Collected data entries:
[Start of section]

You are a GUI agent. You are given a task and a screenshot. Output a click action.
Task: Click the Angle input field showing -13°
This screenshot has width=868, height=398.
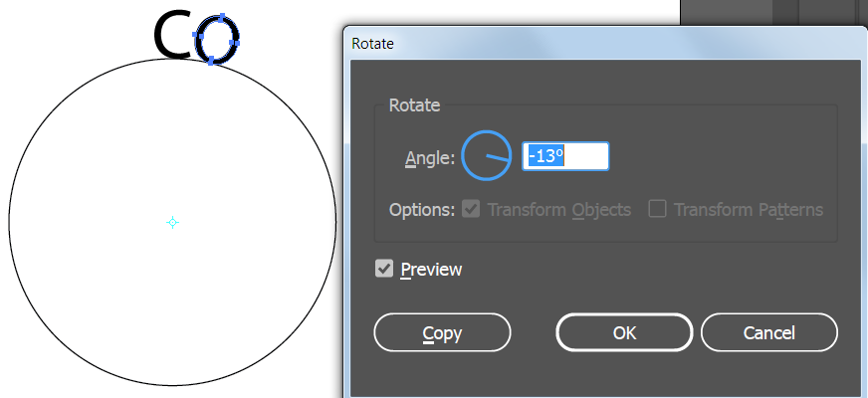coord(565,156)
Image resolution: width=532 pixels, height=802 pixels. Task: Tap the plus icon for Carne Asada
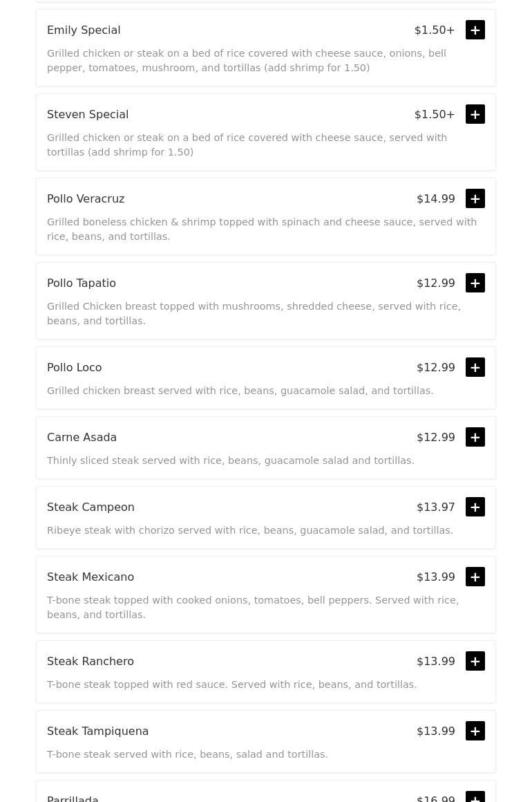click(x=475, y=437)
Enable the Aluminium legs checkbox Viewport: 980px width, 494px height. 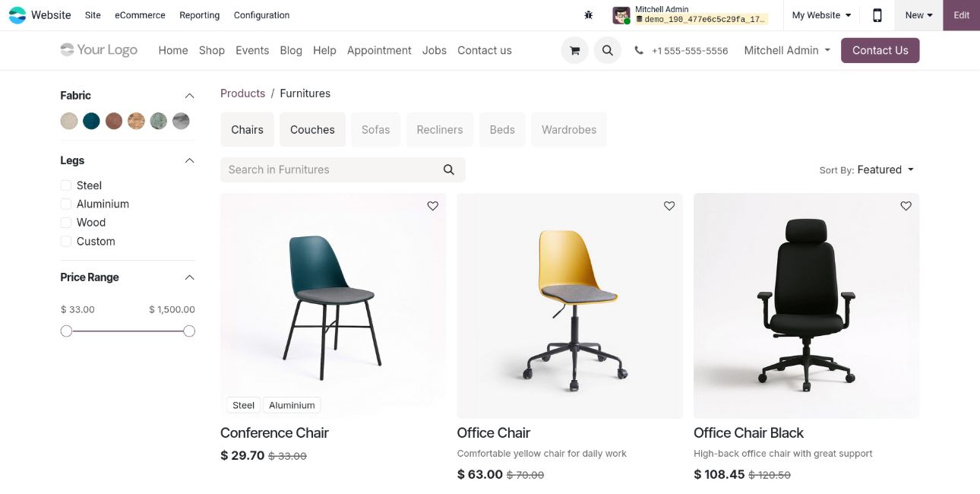tap(66, 204)
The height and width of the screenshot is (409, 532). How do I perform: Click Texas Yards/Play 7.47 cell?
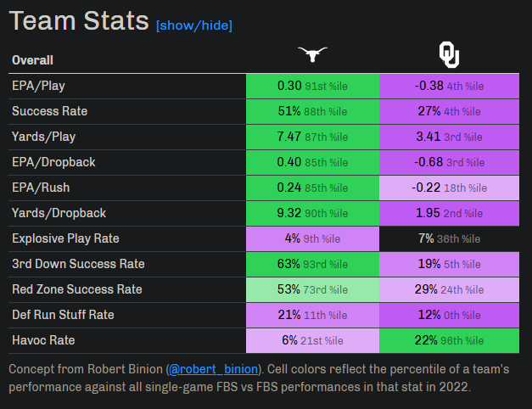(x=312, y=137)
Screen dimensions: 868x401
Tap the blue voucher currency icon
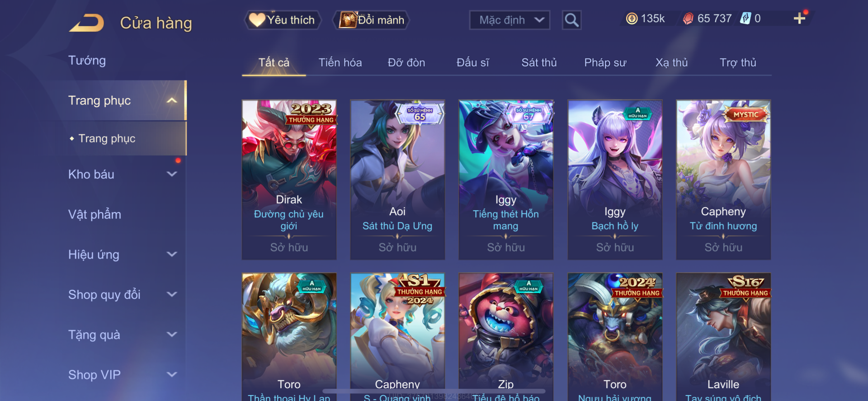[x=745, y=19]
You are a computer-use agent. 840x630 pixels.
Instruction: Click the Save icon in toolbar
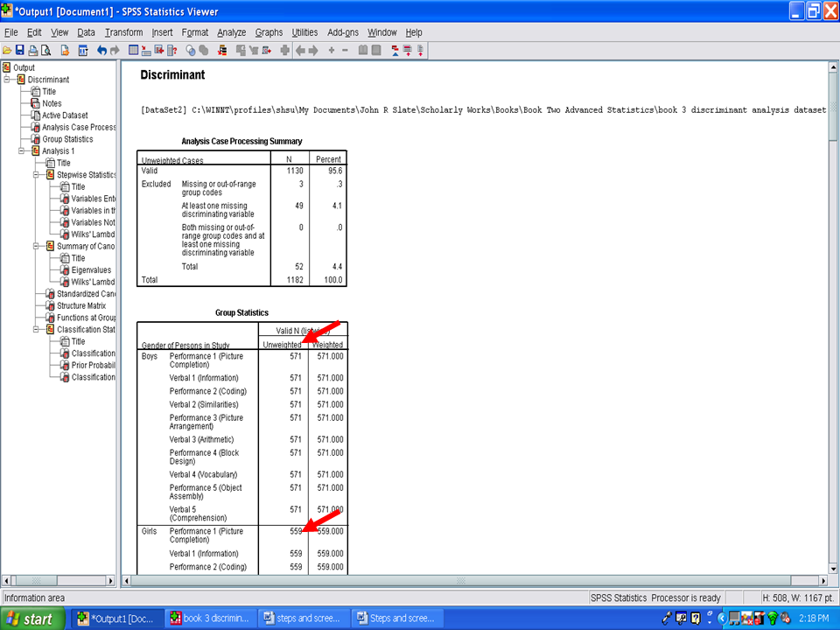20,50

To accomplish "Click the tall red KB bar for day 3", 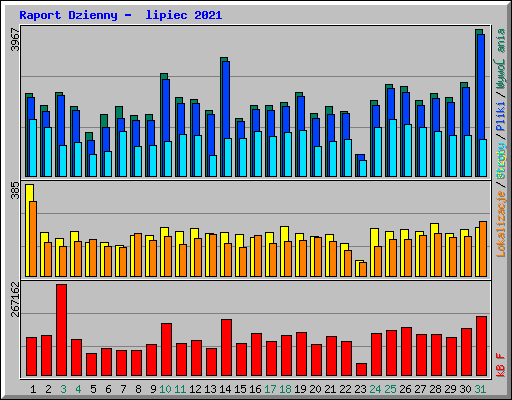I will [x=61, y=330].
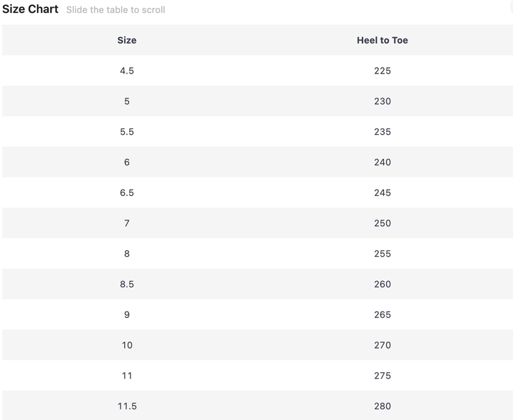Click the 225 heel to toe value
The width and height of the screenshot is (513, 420).
382,71
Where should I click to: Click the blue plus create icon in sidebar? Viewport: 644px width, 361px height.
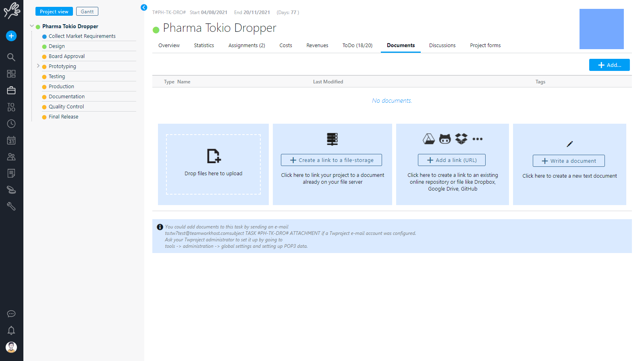(x=11, y=36)
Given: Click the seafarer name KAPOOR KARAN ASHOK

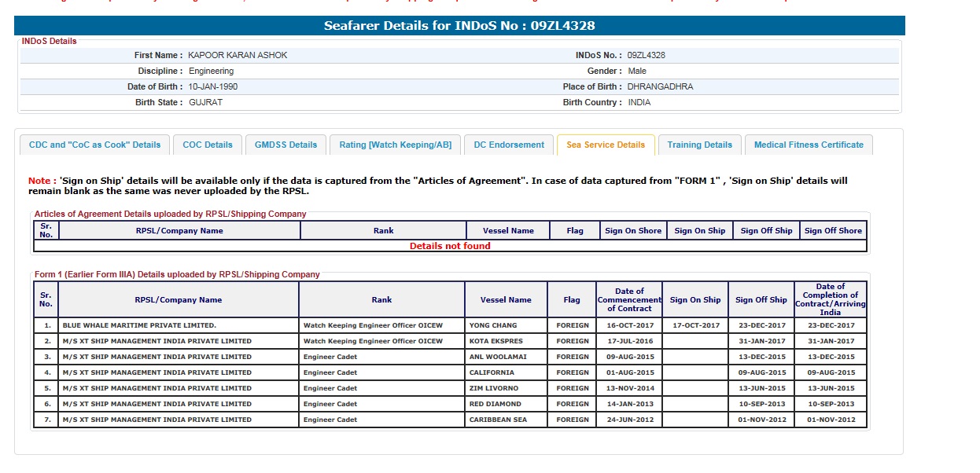Looking at the screenshot, I should coord(238,55).
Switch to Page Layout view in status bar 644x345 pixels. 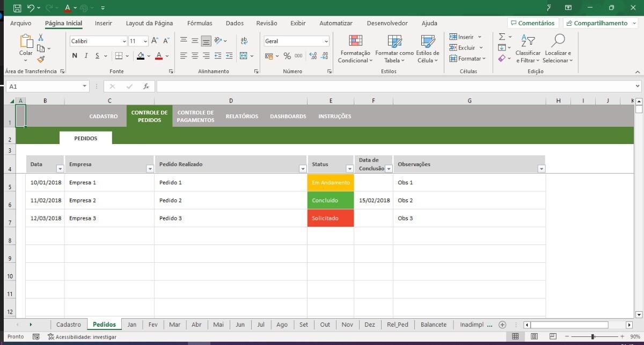pyautogui.click(x=534, y=336)
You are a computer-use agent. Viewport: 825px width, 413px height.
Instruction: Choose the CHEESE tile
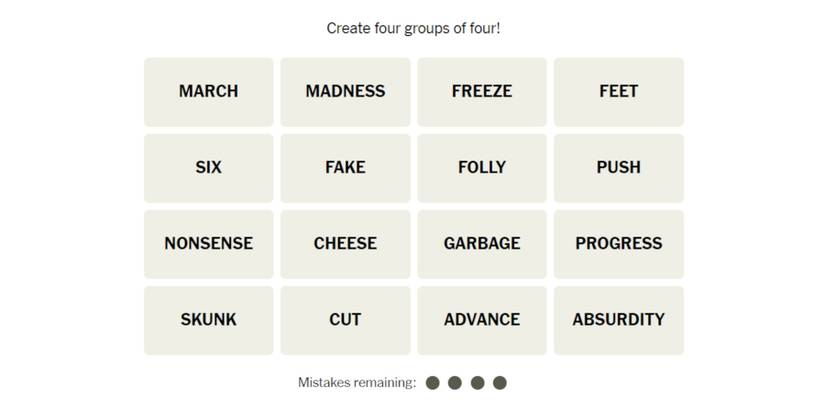click(345, 243)
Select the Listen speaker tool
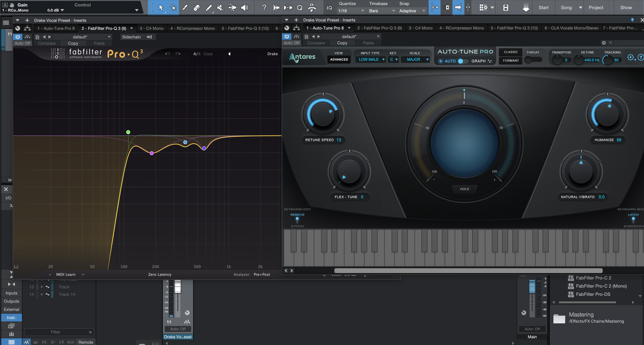 [x=244, y=8]
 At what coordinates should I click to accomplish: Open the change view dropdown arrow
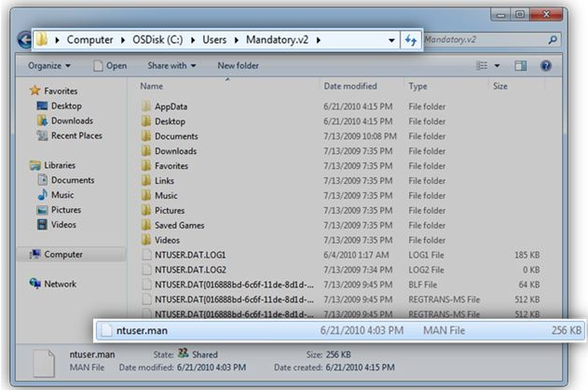click(x=499, y=66)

[End of section]

**Your instructions:**
Find the line that contains "Select the Listen speaker tool" and repeat it, along with every line after it to the end of the data, exactly; drop the pictures.

**Answer to the exercise:**
Select the Listen speaker tool
 [x=244, y=8]
 At what coordinates should I click to accomplish: Open the change view dropdown arrow
click(x=499, y=66)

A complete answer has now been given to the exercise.